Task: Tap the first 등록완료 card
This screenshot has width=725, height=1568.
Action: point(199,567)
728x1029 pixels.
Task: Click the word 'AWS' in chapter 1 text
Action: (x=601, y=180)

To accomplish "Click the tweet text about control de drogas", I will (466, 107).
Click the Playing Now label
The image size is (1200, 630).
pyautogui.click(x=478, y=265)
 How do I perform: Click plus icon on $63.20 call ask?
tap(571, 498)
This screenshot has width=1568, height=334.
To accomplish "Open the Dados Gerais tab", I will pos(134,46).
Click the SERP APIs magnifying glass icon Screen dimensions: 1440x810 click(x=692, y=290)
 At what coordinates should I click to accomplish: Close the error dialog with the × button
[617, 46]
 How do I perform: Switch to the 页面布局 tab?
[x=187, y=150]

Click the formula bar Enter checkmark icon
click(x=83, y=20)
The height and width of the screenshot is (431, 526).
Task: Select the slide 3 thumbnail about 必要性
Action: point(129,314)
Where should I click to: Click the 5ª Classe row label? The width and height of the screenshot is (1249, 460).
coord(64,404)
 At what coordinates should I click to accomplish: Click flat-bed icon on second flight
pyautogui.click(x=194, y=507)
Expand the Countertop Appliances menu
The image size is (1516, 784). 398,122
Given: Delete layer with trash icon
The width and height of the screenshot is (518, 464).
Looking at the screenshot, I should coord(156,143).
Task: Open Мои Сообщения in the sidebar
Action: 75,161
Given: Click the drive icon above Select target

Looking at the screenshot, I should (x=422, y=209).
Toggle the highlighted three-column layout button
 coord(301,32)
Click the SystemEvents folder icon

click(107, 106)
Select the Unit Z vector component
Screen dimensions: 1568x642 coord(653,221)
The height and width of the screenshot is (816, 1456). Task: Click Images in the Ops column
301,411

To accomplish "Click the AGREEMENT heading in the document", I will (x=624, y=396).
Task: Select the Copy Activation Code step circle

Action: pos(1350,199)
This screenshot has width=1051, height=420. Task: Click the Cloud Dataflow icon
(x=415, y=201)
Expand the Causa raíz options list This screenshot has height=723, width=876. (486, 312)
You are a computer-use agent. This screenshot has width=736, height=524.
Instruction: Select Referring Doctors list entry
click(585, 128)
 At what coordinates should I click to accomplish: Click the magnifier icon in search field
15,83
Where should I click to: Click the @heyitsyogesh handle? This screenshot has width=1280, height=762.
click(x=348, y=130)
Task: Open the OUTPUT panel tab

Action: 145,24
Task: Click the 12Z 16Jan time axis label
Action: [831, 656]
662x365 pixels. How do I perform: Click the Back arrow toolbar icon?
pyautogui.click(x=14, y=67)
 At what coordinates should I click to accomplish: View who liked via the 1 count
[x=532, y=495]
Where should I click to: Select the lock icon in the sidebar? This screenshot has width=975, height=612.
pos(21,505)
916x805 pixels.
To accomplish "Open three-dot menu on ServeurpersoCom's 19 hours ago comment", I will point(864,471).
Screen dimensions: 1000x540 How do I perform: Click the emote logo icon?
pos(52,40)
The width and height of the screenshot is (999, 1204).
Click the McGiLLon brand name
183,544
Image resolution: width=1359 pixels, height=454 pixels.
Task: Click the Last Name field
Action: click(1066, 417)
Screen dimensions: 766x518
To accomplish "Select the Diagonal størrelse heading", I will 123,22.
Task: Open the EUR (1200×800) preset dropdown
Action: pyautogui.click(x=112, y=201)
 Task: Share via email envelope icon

### Your assignment
Restate the data above word for word. Leave nothing out.

### Output for this exercise
Task: Tap the first 등록완료 card
This screenshot has width=725, height=1568.
Action: point(199,567)
728x1029 pixels.
Task: Click the word 'AWS' in chapter 1 text
Action: (x=601, y=180)

To accomplish "Click the tweet text about control de drogas", I will (466, 107).
Click the Playing Now label
The image size is (1200, 630).
pyautogui.click(x=478, y=265)
 How do I perform: Click plus icon on $63.20 call ask?
tap(571, 498)
This screenshot has width=1568, height=334.
To accomplish "Open the Dados Gerais tab", I will pos(134,46).
Click the SERP APIs magnifying glass icon Screen dimensions: 1440x810 click(x=692, y=290)
 At what coordinates should I click to accomplish: Close the error dialog with the × button
[617, 46]
 How do I perform: Switch to the 页面布局 tab?
[x=187, y=150]

Click the formula bar Enter checkmark icon
click(x=83, y=20)
The height and width of the screenshot is (431, 526).
Task: Select the slide 3 thumbnail about 必要性
Action: point(129,314)
Where should I click to: Click the 5ª Classe row label? The width and height of the screenshot is (1249, 460).
coord(64,404)
 At what coordinates should I click to accomplish: Click flat-bed icon on second flight
pyautogui.click(x=194, y=507)
Expand the Countertop Appliances menu
The image size is (1516, 784). 398,122
Given: Delete layer with trash icon
The width and height of the screenshot is (518, 464).
Looking at the screenshot, I should coord(156,143).
Task: Open Мои Сообщения in the sidebar
Action: 75,161
Given: Click the drive icon above Select target

Looking at the screenshot, I should (x=422, y=209).
Toggle the highlighted three-column layout button
 coord(301,32)
Click the SystemEvents folder icon

click(107, 106)
Select the Unit Z vector component
Screen dimensions: 1568x642 coord(653,221)
The height and width of the screenshot is (816, 1456). Task: Click Images in the Ops column
301,411

To accomplish "Click the AGREEMENT heading in the document", I will (x=624, y=396).
Task: Select the Copy Activation Code step circle

Action: pos(1350,199)
This screenshot has width=1051, height=420. Task: Click the Cloud Dataflow icon
(x=415, y=201)
Expand the Causa raíz options list This screenshot has height=723, width=876. (486, 312)
You are a computer-use agent. This screenshot has width=736, height=524.
Instruction: Select Referring Doctors list entry
click(585, 128)
 At what coordinates should I click to accomplish: Click the magnifier icon in search field
15,83
Where should I click to: Click the @heyitsyogesh handle? This screenshot has width=1280, height=762.
click(x=348, y=130)
Task: Open the OUTPUT panel tab

Action: 145,24
Task: Click the 12Z 16Jan time axis label
Action: [831, 656]
662x365 pixels. How do I perform: Click the Back arrow toolbar icon?
pyautogui.click(x=14, y=67)
 At what coordinates should I click to accomplish: View who liked via the 1 count
[x=532, y=495]
Where should I click to: Select the lock icon in the sidebar? This screenshot has width=975, height=612.
pos(21,505)
916x805 pixels.
To accomplish "Open three-dot menu on ServeurpersoCom's 19 hours ago comment", I will point(864,471).
Screen dimensions: 1000x540 How do I perform: Click the emote logo icon?
pos(52,40)
The width and height of the screenshot is (999, 1204).
Click the McGiLLon brand name
183,544
Image resolution: width=1359 pixels, height=454 pixels.
Task: Click the Last Name field
Action: click(1066, 417)
Screen dimensions: 766x518
To accomplish "Select the Diagonal størrelse heading", I will 123,22.
Task: Open the EUR (1200×800) preset dropdown
Action: pyautogui.click(x=112, y=201)
 Task: Share via email envelope icon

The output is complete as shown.